The mother of all Lebanese salads. Looking for a healthy Mediterranean and flavorful salad? Go no further. Parsley is known as an excellent blood purifier and high in minerals like calcium, potassium, magnesium, copper and zinc and has a high amount of antioxidant that delays the signs of ageing! How wonderful it is to have a tasty and healthy food at the same time!!
The most time-consuming part of making tabbouleh, is washing, drying, and finely chopping the parsley (of course hand chopping). Tabbouleh is best eaten by hand scooped up with a fresh vine leaf/cabbage leaf /romaine lettuce leaf. Use red ripe but firm tomatoes for best results!
If you are pomegrante molasses lover like me, drizzle some on your tabbouleh - it adds a zing of tartness.
I recommend you give the parsley leaves a good washing. Place in a sink of water, submerge the leaves, add a pinch of salt and agitate. Let the leaves soak for 5 minutes and drain. Then rinse with clear running water until all signs of soil are removed.
Wash the parsley leaves and transfer a colander to dry out. Parsley should be dry before cutting.
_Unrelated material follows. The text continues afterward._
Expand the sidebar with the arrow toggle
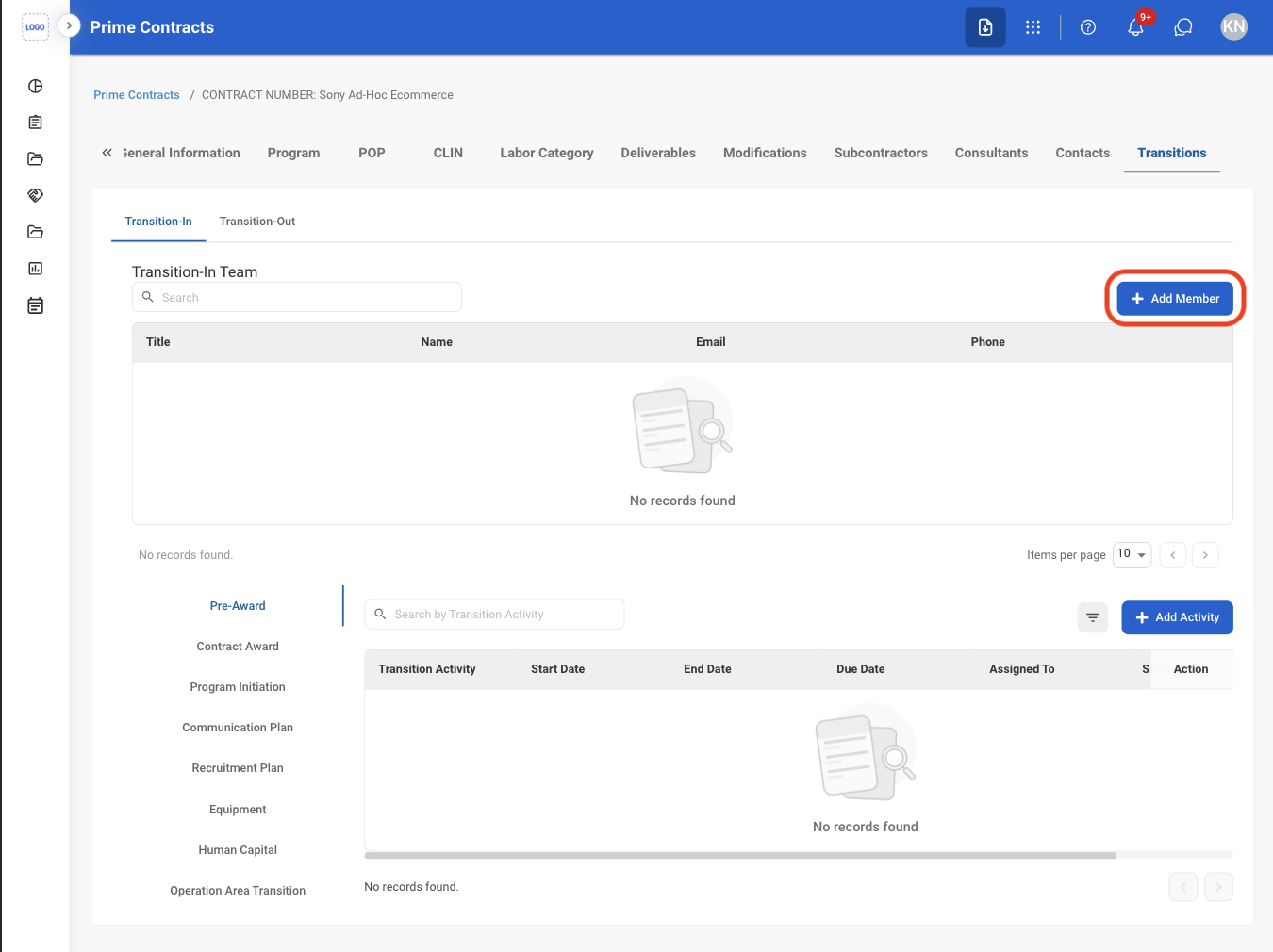This screenshot has height=952, width=1273. click(69, 25)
Make sure to use a sharp knife. A sharp knife slices through the leaves, preserving flavor and avoiding a mushy tabbouleh
Parsley should be dry before cutting. Finely chop the parsley leaves, using a sharp knife. A sharp knife slices cleanly through the leaves, preserving flavor and avoiding a mushy tabbouleh
A last important factor is to remember that tabbouleh is a way of eating parsley not bulgur, so there should be very little bulgur.
- 3 bunches or about 4 cups parsley, finely chopped
- 5 medium-sized tomatoes, finely diced
- 7 leaves fresh mint
- 1 medium-sized white onion, finely chopped
- 1/2 cup extra virgin olive oil
- 1/4 cup of freshly squeezed lemon juice
- Salt to taste
- 2 tablespoons fine bulgur (cracked wheat)
- A dash of allspice
- Remove and pick out any imperfect parsley leaves. Discarde the stems too.
- Place the parsley in salted water and soak for 5 minutes, then rinse with clear running water and drain in a colander. Set aside until the leaves are completely dry. Repeat with the mint leaves.
- Finely chop the parsley leaves, using a sharp knife.
- Finely chop the mint leaves.
- Mix the parsley, tomatoes, mint, and onion.
- Add the lemon juice, bulgur, olive oil, salt, and spice. Mix well.
- Pour into a serving dish and decorate with cabbage leaves.
Note: Parsley should be dry before cutting. Make sure to use a sharp knife to chop parsley. A sharp knife slices cleanly through the leaves, preserving flavor and avoiding a mushy tabbouleh. A last important factor is to remember that tabbouleh is a way of eating parsley not bulgur, so there should be very little bulgur. Enjoy!